MAY 16, 2014
SOURCE: THEATRICAL (REGULAR SCREENING)
I, like every single person with a brain cell that is living on planet Earth, thoroughly disliked the 1998 Godzilla, and as a result I wasn't inspired to watch any of the originals that I had missed along the way. I had seen bits and pieces of a few of them thanks to Sunday morning cable broadcasts, but even now, 16 years later (Jesus that makes me feel old) I've seen very few of them. However, this new Godzilla (2014) has corrected that, as it was not only enjoyable on its own but helped me understand WHY people love these movies so much, and using my good friend Evan's guide that he posted, will be doing my best to catch up over the next few months - maybe I'll even review a few of them for y'all!
The main thing that makes this movie work as well as it does, oddly enough, is a "lack" of giant monster action. Don't worry, several cities are destroyed by the time it ends, but it's not "disaster porn" like most big budget movies of this type are nowadays. Director Gareth Edwards is smart enough to know that audiences have seen enough buildings get knocked over in the past few years, and so he keeps that sort of "Let's pull back and admire the view of what is assuredly causing massive casualties of innocent people!" thinking to a minimum. Like any good big monster movie, he teases us with glimpses of his creation, but even after G has been revealed in full, he keeps things grounded, always showing us what's going on from the perspective of someone on the ground. One of the (many) problems I had with Pacific Rim* was that it was often impossible to get a good sense of the scale (especially during the underwater final battle, where they're fighting what's supposedly the biggest Kaiju yet but it looked pretty much the same), but that's never the case here. Whether it's from one of the hero characters or just some anonymous guy who opted to stay in his office, we always see it through a human's eyes, which means we can't usually see the entire beast at once. It's a tail, or a scale on his back, or a foot... we're always in awe of truly how massive this thing is.

-- -- --

*Tasks for this exercise*
a) Name every film that the Godzilla review mentions by title.
b) From the entries, reproduce verbatim the lines from the one containing "Where should I click to: Select the blue" through the one containing "Action: tap(1114, 501)", both included.

-- -- --

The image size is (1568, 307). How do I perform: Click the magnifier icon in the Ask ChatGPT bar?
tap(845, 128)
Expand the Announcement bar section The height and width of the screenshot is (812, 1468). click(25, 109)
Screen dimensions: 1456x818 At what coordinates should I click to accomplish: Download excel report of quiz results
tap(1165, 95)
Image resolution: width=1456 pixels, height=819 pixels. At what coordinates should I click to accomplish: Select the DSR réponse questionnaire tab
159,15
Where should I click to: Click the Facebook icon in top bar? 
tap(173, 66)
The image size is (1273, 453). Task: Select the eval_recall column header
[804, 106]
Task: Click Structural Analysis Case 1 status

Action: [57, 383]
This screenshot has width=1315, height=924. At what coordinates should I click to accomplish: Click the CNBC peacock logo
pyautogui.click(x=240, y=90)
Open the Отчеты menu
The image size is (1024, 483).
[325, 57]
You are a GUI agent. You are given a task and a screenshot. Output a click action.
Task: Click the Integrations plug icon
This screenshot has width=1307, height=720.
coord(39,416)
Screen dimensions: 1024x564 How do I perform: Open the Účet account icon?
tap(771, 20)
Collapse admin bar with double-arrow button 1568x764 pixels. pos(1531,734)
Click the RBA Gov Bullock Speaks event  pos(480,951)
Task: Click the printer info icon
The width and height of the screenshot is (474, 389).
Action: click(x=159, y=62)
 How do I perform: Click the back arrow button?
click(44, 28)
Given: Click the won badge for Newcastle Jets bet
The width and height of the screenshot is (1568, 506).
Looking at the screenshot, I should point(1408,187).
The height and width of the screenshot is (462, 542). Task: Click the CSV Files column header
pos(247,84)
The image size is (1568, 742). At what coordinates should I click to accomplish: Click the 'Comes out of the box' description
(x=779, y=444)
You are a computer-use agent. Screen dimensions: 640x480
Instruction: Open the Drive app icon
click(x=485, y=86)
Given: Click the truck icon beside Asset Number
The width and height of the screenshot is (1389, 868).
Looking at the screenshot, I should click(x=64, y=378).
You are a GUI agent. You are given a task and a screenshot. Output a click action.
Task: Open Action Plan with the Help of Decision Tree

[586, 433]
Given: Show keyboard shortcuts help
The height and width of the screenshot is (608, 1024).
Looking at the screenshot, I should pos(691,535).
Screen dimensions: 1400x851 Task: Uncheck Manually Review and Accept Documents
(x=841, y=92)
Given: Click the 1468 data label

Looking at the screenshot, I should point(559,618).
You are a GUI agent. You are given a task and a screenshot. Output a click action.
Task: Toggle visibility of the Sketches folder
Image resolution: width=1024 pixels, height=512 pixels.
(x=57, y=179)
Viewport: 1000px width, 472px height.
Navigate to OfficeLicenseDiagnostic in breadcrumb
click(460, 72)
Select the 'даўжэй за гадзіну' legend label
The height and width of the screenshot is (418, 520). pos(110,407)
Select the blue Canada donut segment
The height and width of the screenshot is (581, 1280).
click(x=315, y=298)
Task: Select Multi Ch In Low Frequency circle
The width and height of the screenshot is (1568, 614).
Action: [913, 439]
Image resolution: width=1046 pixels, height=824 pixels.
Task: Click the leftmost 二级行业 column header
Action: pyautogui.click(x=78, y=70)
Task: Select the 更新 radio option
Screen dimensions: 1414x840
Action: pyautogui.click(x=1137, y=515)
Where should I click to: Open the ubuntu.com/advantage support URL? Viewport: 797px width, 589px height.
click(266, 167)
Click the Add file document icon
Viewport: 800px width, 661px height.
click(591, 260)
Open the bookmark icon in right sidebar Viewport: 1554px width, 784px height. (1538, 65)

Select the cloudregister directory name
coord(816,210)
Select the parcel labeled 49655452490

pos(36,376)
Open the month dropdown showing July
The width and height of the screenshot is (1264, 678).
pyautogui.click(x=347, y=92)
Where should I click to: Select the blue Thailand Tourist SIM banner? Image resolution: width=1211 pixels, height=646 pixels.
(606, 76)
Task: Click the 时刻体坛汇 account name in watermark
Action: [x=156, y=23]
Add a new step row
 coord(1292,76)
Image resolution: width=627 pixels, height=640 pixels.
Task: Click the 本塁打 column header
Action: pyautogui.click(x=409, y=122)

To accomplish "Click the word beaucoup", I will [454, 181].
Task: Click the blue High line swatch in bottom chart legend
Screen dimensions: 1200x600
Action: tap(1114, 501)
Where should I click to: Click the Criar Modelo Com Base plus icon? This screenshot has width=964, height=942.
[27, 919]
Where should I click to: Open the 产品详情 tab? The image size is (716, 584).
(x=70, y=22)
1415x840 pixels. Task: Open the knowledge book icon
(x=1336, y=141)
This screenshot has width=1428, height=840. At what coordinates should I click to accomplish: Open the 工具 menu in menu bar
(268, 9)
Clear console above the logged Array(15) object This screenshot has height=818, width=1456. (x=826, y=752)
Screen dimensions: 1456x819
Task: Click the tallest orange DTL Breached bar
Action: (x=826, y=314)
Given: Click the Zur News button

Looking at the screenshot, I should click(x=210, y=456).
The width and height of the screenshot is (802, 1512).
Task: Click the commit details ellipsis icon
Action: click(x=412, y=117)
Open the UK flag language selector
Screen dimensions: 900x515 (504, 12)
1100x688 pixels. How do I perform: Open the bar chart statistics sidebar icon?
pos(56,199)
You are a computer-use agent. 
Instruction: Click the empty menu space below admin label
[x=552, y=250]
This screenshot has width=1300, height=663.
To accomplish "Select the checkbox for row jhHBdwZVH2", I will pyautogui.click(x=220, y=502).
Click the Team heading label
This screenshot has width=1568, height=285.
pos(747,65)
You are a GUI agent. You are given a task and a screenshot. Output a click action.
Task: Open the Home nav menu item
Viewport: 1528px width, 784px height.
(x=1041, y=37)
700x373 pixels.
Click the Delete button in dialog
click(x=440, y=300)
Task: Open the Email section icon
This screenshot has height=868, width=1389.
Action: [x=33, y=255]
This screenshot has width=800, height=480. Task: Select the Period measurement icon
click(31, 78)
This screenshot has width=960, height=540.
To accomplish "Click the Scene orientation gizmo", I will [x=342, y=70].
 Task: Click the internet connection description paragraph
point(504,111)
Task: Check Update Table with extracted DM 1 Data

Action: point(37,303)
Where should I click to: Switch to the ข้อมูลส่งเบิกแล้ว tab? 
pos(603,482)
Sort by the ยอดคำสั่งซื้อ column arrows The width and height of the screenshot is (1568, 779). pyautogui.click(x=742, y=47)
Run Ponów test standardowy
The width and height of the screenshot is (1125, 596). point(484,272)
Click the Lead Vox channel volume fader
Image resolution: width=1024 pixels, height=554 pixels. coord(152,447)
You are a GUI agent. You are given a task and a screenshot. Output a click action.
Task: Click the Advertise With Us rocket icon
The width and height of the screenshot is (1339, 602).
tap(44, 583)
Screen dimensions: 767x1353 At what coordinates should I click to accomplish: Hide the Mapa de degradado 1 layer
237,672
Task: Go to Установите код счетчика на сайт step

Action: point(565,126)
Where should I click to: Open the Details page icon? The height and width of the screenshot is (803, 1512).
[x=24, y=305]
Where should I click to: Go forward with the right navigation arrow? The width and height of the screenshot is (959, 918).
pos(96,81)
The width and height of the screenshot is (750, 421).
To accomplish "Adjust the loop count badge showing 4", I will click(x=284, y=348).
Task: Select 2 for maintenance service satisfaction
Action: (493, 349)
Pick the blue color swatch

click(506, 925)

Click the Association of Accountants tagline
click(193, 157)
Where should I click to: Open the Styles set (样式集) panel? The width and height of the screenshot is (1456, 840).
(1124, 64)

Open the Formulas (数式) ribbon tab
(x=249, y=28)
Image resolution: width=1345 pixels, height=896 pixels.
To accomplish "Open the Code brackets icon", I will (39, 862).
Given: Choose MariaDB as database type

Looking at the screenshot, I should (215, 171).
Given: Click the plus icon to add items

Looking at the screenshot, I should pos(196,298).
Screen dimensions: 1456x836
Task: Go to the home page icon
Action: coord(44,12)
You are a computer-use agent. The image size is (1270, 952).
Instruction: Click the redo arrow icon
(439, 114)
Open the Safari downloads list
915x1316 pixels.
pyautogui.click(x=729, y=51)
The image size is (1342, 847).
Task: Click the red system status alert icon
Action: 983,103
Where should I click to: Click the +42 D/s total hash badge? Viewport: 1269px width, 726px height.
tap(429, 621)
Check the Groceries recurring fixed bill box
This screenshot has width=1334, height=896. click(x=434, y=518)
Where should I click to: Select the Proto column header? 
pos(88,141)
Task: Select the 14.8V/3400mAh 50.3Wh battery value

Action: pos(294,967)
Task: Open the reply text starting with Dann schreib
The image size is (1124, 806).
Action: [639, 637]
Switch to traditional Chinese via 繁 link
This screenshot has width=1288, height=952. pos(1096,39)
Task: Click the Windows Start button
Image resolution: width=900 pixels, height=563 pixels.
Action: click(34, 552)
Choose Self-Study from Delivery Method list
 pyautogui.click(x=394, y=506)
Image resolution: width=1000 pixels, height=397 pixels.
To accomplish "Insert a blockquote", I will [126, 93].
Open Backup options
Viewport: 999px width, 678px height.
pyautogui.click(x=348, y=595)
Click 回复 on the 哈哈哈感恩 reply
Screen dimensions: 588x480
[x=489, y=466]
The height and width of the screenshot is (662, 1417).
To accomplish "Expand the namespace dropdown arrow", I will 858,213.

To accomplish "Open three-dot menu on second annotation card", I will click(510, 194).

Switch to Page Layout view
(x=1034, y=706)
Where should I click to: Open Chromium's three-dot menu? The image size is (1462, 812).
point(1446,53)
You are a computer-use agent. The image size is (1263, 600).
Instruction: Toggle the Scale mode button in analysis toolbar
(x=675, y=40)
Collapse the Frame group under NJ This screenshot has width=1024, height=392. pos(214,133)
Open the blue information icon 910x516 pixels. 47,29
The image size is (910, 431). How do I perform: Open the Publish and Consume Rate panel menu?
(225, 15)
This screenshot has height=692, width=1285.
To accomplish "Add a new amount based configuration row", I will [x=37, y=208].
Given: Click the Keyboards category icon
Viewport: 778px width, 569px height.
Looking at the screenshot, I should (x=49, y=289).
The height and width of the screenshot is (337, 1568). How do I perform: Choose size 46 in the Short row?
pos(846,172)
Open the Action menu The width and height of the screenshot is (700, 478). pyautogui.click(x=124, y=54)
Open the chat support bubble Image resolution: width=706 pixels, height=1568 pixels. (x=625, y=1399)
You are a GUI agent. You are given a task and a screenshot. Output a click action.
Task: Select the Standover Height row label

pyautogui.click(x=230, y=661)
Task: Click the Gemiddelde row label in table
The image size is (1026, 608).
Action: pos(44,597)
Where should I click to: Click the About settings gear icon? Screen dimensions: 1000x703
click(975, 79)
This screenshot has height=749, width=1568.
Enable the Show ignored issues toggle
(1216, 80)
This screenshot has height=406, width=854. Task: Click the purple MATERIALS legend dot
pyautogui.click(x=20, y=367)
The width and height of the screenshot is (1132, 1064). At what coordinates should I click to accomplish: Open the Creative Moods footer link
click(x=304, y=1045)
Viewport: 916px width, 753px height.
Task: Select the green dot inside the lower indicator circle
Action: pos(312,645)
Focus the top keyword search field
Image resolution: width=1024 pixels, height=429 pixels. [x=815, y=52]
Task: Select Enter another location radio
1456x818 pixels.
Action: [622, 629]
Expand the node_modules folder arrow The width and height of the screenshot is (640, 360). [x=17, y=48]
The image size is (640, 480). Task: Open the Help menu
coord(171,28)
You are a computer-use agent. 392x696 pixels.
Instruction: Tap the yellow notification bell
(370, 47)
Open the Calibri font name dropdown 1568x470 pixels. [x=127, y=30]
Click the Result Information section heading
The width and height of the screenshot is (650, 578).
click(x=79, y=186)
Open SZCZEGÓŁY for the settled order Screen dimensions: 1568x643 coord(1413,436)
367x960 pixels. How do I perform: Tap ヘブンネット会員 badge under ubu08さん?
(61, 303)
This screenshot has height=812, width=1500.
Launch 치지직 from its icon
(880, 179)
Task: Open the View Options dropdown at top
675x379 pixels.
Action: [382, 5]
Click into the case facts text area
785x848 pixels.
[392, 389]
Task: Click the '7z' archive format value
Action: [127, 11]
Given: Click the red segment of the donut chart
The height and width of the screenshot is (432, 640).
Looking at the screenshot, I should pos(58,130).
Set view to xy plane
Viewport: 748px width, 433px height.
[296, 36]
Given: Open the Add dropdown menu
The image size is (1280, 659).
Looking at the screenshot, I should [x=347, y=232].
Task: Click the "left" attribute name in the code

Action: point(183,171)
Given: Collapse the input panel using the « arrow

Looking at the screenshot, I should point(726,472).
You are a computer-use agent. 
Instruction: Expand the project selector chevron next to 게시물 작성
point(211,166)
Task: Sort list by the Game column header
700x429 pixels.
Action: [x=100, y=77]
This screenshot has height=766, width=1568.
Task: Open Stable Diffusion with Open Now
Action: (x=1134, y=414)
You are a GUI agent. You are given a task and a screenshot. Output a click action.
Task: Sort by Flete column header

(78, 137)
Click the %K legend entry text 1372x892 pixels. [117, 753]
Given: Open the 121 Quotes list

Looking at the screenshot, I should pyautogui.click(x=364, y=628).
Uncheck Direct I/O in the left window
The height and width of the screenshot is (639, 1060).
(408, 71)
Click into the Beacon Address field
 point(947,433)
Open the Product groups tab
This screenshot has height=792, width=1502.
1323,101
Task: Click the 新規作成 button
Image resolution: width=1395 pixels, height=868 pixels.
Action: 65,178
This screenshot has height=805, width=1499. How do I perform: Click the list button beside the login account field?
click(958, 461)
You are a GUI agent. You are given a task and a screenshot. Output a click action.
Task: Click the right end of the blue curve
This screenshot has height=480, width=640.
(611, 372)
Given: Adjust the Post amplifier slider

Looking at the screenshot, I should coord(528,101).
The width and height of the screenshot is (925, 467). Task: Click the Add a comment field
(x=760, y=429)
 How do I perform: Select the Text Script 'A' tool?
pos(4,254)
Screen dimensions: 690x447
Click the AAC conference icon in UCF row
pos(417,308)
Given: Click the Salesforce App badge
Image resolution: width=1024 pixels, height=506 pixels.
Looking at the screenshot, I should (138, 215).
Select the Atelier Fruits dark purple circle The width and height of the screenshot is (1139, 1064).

-- -- --

*Answers per task*
a)
- Godzilla (1998)
- Godzilla (2014)
- Pacific Rim

b)
Where should I click to: Select the blue Thailand Tourist SIM banner? Image resolution: width=1211 pixels, height=646 pixels.
(606, 76)
Task: Click the 时刻体坛汇 account name in watermark
Action: [x=156, y=23]
Add a new step row
 coord(1292,76)
Image resolution: width=627 pixels, height=640 pixels.
Task: Click the 本塁打 column header
Action: pyautogui.click(x=409, y=122)

To accomplish "Click the word beaucoup", I will [454, 181].
Task: Click the blue High line swatch in bottom chart legend
Screen dimensions: 1200x600
Action: tap(1114, 501)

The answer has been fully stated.